> [What is asked] Return the data verbatim from its first line through the line containing "will (x=429, y=82).", including both of those lines.
— Start of Material shown —
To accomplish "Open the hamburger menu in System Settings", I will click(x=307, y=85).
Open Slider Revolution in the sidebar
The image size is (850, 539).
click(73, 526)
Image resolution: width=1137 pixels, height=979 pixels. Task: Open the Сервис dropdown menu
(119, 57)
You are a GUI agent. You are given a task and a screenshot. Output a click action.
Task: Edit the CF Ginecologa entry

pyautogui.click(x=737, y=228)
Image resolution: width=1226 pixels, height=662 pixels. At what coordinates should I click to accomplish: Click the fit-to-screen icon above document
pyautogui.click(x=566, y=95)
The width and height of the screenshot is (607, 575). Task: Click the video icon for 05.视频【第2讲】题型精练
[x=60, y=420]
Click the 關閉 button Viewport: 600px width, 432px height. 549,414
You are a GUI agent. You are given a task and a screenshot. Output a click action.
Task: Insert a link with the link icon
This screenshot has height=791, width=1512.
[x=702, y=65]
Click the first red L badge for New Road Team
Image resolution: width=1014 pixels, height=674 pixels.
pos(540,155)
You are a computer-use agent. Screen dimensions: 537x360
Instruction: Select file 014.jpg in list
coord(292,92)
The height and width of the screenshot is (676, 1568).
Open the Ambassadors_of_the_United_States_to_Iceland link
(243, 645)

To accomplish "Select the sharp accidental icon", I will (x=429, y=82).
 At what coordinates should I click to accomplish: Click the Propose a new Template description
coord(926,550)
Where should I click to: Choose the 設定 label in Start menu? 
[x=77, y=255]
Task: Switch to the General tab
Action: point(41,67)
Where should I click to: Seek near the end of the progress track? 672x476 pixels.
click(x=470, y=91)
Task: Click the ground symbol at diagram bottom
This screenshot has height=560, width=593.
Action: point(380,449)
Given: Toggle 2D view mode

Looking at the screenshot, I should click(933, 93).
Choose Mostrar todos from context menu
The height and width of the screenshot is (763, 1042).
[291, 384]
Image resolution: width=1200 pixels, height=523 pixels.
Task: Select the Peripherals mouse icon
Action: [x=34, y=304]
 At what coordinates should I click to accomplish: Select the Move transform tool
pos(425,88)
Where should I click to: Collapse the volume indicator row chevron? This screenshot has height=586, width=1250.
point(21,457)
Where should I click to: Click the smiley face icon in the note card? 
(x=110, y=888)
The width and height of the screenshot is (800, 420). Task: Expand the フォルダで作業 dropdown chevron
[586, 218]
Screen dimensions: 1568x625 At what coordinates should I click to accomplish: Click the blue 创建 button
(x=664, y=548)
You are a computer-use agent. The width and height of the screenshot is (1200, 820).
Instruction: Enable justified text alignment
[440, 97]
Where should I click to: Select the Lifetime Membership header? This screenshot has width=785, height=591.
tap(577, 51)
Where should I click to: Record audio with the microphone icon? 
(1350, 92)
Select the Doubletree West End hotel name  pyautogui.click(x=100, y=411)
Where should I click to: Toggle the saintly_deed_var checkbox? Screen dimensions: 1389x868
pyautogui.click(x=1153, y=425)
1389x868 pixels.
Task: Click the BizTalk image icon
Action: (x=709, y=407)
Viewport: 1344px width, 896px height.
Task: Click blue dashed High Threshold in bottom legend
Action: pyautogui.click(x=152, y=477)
— End of Material shown —
> [Task result]
To accomplish "Open the hamburger menu in System Settings", I will click(x=307, y=85).
Open Slider Revolution in the sidebar
The image size is (850, 539).
click(73, 526)
Image resolution: width=1137 pixels, height=979 pixels. Task: Open the Сервис dropdown menu
(119, 57)
You are a GUI agent. You are given a task and a screenshot. Output a click action.
Task: Edit the CF Ginecologa entry

pyautogui.click(x=737, y=228)
Image resolution: width=1226 pixels, height=662 pixels. At what coordinates should I click to accomplish: Click the fit-to-screen icon above document
pyautogui.click(x=566, y=95)
The width and height of the screenshot is (607, 575). Task: Click the video icon for 05.视频【第2讲】题型精练
[x=60, y=420]
Click the 關閉 button Viewport: 600px width, 432px height. 549,414
You are a GUI agent. You are given a task and a screenshot. Output a click action.
Task: Insert a link with the link icon
This screenshot has height=791, width=1512.
[x=702, y=65]
Click the first red L badge for New Road Team
Image resolution: width=1014 pixels, height=674 pixels.
pos(540,155)
You are a computer-use agent. Screen dimensions: 537x360
Instruction: Select file 014.jpg in list
coord(292,92)
The height and width of the screenshot is (676, 1568).
Open the Ambassadors_of_the_United_States_to_Iceland link
(243, 645)

To accomplish "Select the sharp accidental icon", I will (x=429, y=82).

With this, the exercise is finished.